[Stored records]
........
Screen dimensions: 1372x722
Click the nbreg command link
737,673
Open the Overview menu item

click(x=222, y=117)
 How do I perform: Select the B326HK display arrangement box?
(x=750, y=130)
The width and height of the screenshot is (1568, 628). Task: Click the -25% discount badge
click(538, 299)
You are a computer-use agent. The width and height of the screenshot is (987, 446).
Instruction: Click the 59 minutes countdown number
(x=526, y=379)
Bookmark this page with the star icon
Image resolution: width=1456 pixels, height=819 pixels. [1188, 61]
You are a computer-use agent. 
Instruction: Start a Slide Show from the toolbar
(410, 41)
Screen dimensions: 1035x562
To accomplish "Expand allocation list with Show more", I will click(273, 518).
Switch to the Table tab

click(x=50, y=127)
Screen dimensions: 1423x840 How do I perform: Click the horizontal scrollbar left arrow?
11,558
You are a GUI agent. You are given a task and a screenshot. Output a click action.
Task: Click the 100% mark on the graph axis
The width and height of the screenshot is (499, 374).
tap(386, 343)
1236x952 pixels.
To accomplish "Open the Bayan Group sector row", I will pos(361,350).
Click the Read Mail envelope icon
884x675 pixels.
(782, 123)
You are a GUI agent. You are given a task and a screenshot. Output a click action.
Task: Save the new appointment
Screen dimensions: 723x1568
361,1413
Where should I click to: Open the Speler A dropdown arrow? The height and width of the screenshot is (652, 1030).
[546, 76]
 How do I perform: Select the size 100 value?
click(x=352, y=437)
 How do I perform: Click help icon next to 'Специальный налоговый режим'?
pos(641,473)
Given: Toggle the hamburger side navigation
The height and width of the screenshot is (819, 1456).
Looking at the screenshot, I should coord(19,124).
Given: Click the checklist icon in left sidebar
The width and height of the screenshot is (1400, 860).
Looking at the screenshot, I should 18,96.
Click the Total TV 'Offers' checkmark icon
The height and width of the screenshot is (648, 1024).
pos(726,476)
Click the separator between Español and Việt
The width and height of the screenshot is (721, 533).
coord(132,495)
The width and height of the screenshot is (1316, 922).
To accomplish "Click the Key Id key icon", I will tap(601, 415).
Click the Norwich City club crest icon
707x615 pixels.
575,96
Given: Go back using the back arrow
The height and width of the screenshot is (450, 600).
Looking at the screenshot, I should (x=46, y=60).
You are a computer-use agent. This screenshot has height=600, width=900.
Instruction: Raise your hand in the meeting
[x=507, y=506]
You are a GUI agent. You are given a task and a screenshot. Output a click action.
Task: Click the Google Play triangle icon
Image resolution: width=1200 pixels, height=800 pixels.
........
Format every line of all the items above as a JSON list of strings, one string per line, leaving out blank lines.

• Reply:
[
  "Screen dimensions: 1372x722",
  "Click the nbreg command link",
  "737,673",
  "Open the Overview menu item",
  "click(x=222, y=117)",
  " How do I perform: Select the B326HK display arrangement box?",
  "(x=750, y=130)",
  "The width and height of the screenshot is (1568, 628). Task: Click the -25% discount badge",
  "click(538, 299)",
  "You are a computer-use agent. The width and height of the screenshot is (987, 446).",
  "Instruction: Click the 59 minutes countdown number",
  "(x=526, y=379)",
  "Bookmark this page with the star icon",
  "Image resolution: width=1456 pixels, height=819 pixels. [1188, 61]",
  "You are a computer-use agent. ",
  "Instruction: Start a Slide Show from the toolbar",
  "(410, 41)",
  "Screen dimensions: 1035x562",
  "To accomplish \"Expand allocation list with Show more\", I will click(273, 518).",
  "Switch to the Table tab",
  "click(x=50, y=127)",
  "Screen dimensions: 1423x840 How do I perform: Click the horizontal scrollbar left arrow?",
  "11,558",
  "You are a GUI agent. You are given a task and a screenshot. Output a click action.",
  "Task: Click the 100% mark on the graph axis",
  "The width and height of the screenshot is (499, 374).",
  "tap(386, 343)",
  "1236x952 pixels.",
  "To accomplish \"Open the Bayan Group sector row\", I will pos(361,350).",
  "Click the Read Mail envelope icon",
  "884x675 pixels.",
  "(782, 123)",
  "You are a GUI agent. You are given a task and a screenshot. Output a click action.",
  "Task: Save the new appointment",
  "Screen dimensions: 723x1568",
  "361,1413",
  "Where should I click to: Open the Speler A dropdown arrow? The height and width of the screenshot is (652, 1030).",
  "[546, 76]",
  " How do I perform: Select the size 100 value?",
  "click(x=352, y=437)",
  " How do I perform: Click help icon next to 'Специальный налоговый режим'?",
  "pos(641,473)",
  "Given: Toggle the hamburger side navigation",
  "The height and width of the screenshot is (819, 1456).",
  "Looking at the screenshot, I should coord(19,124).",
  "Given: Click the checklist icon in left sidebar",
  "The width and height of the screenshot is (1400, 860).",
  "Looking at the screenshot, I should 18,96.",
  "Click the Total TV 'Offers' checkmark icon",
  "The height and width of the screenshot is (648, 1024).",
  "pos(726,476)",
  "Click the separator between Español and Việt",
  "The width and height of the screenshot is (721, 533).",
  "coord(132,495)",
  "The width and height of the screenshot is (1316, 922).",
  "To accomplish \"Click the Key Id key icon\", I will tap(601, 415).",
  "Click the Norwich City club crest icon",
  "707x615 pixels.",
  "575,96",
  "Given: Go back using the back arrow",
  "The height and width of the screenshot is (450, 600).",
  "Looking at the screenshot, I should (x=46, y=60).",
  "You are a computer-use agent. This screenshot has height=600, width=900.",
  "Instruction: Raise your hand in the meeting",
  "[x=507, y=506]",
  "You are a GUI agent. You are given a task and a screenshot. Output a click action.",
  "Task: Click the Google Play triangle icon",
  "Image resolution: width=1200 pixels, height=800 pixels."
]